■ Excerpt to read:
▬▬▬▬▬▬▬▬▬▬
Preferably said outlet structure can be adapted, by the insertion
of a flow restricting component as previously described or
otherwise, to provide an outlet aperture having a diameter of any
desired size selected from the range of diameters between 1 mm and
10 mm.
Preferably the fluid may be ejected from the cartridge, reservoir
or tube through an outlet, and encounter a flow restricting
component (or an orifice or aperture of such a component), before
flowing through said nozzle (e.g. a conical nozzle, although may
not be limited to such), such fluid then being ejected out through
the nozzle outlet to form a bead under a continuous or
substantially continuous pressure.
Preferably the apparatus is a combination of a cartridge, container
or tube containing the fluid and a nozzle attachable to duct to a
nozzle outlet fluid to be expressed from the cartridge, container
or tube via an outlet profile when opened, the outlet profile being
openable by cutting or the like selectively of the profile to
define an opening of increasing area A.sub.1, A.sub.2 etc;
wherein the nozzle outlet is of area B.sub.1 (but optionally can be
cut to greater area B.sub.2 etc);
and wherein at least A.sub.1 is less than or equal to in area than
B.sub.1.
Preferably area A.sub.2 is less than or equal to in area than
B.sub.2 etc.
Preferably the apparatus further comprises (whether in combination,
assembly or disassembly) a cartridge, container or tube having an
outlet region; and
an attachable nozzle having an inlet region and an outlet
region;
wherein a viscous fluid to be expressed from the cartridge,
container or tube into and out of the nozzle is restricted or to be
restricted by a smaller or equal sized inlet region into the nozzle
from the cartridge, container or tube than the size of the nozzle
outlet region.
Preferably wherein said viscous fluid is a sealing, grouting,
caulking, levelling, joining agent, an adhesive, and/or another
type of viscous liquid, acid, foam, lotion, paste or gel.
▬▬▬▬▬▬▬▬▬▬
■ Stored data:
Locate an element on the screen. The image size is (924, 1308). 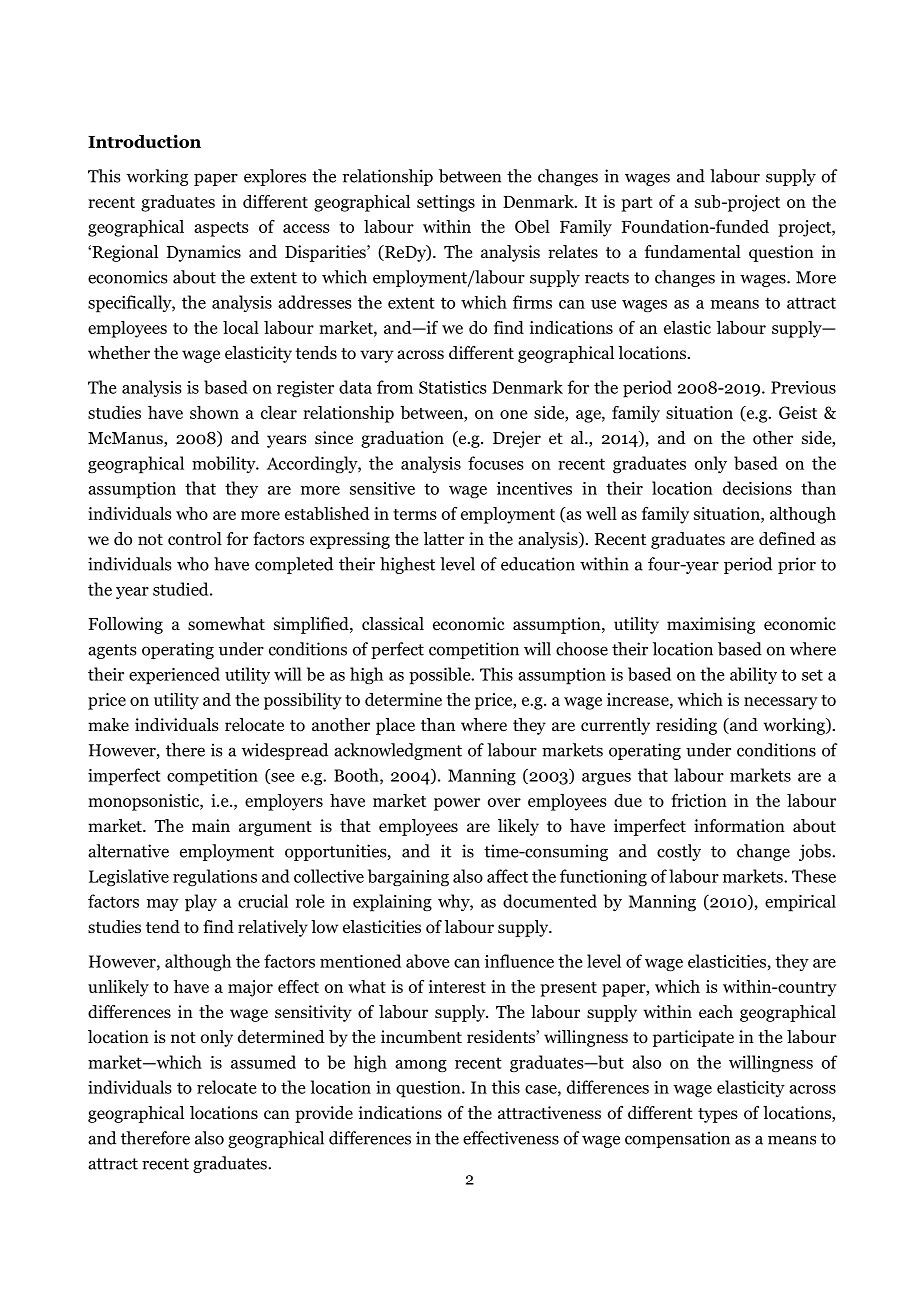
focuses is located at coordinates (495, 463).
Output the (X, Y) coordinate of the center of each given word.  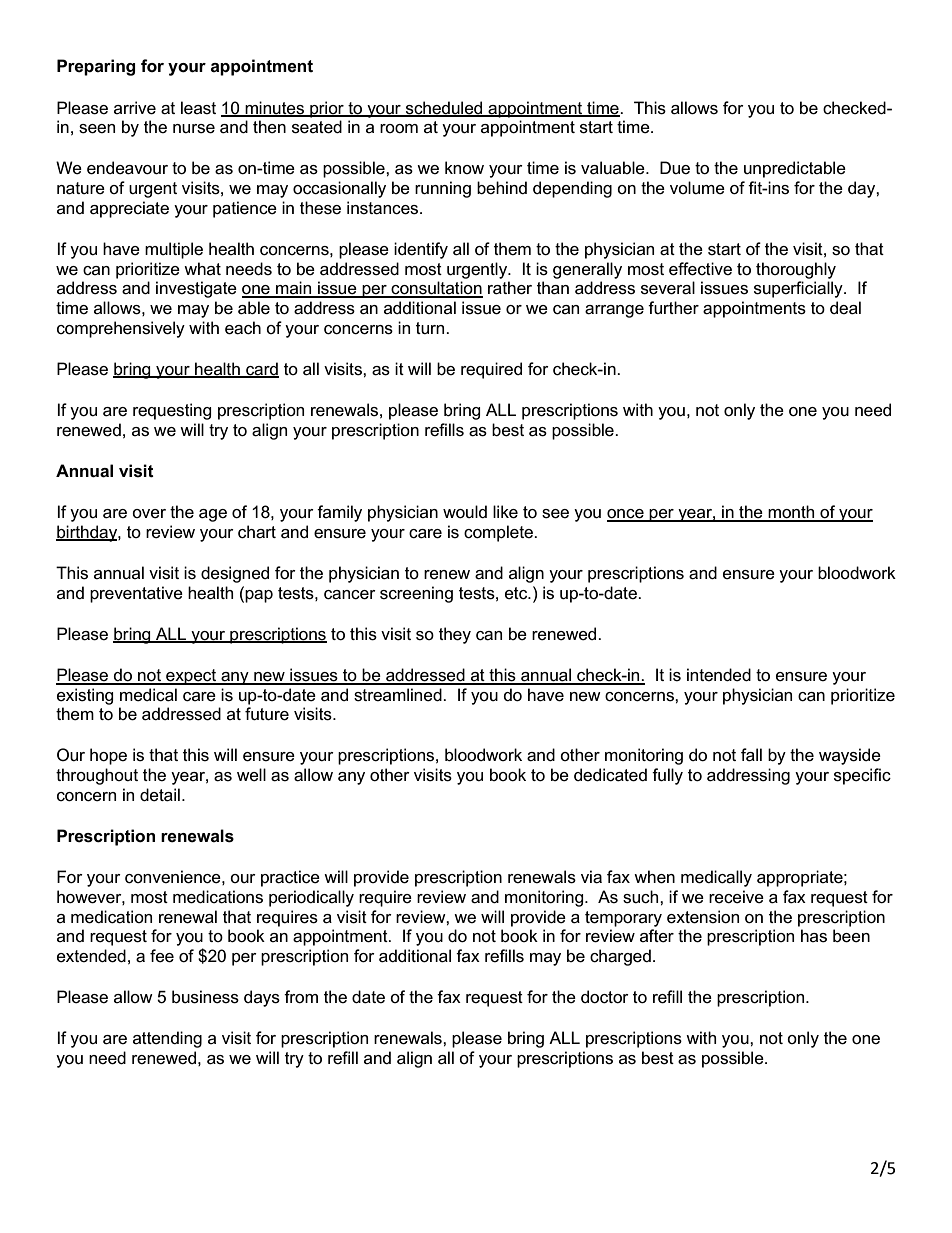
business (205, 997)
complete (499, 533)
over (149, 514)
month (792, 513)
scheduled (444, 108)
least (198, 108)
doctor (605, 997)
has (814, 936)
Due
▬▬▬▬▬▬▬▬▬▬
■ The exercise:
In the excerpt on the cartridge and nozzle apparatus, rewrite the part that opens with "Preferably the apparatus further" and closes with "paste or gel.", substituting "viscous material" for each occurrence of "viscous fluid".

■ Exercise response:
Preferably the apparatus further comprises (whether in combination,
assembly or disassembly) a cartridge, container or tube having an
outlet region; and
an attachable nozzle having an inlet region and an outlet
region;
wherein a viscous material to be expressed from the cartridge,
container or tube into and out of the nozzle is restricted or to be
restricted by a smaller or equal sized inlet region into the nozzle
from the cartridge, container or tube than the size of the nozzle
outlet region.
Preferably wherein said viscous material is a sealing, grouting,
caulking, levelling, joining agent, an adhesive, and/or another
type of viscous liquid, acid, foam, lotion, paste or gel.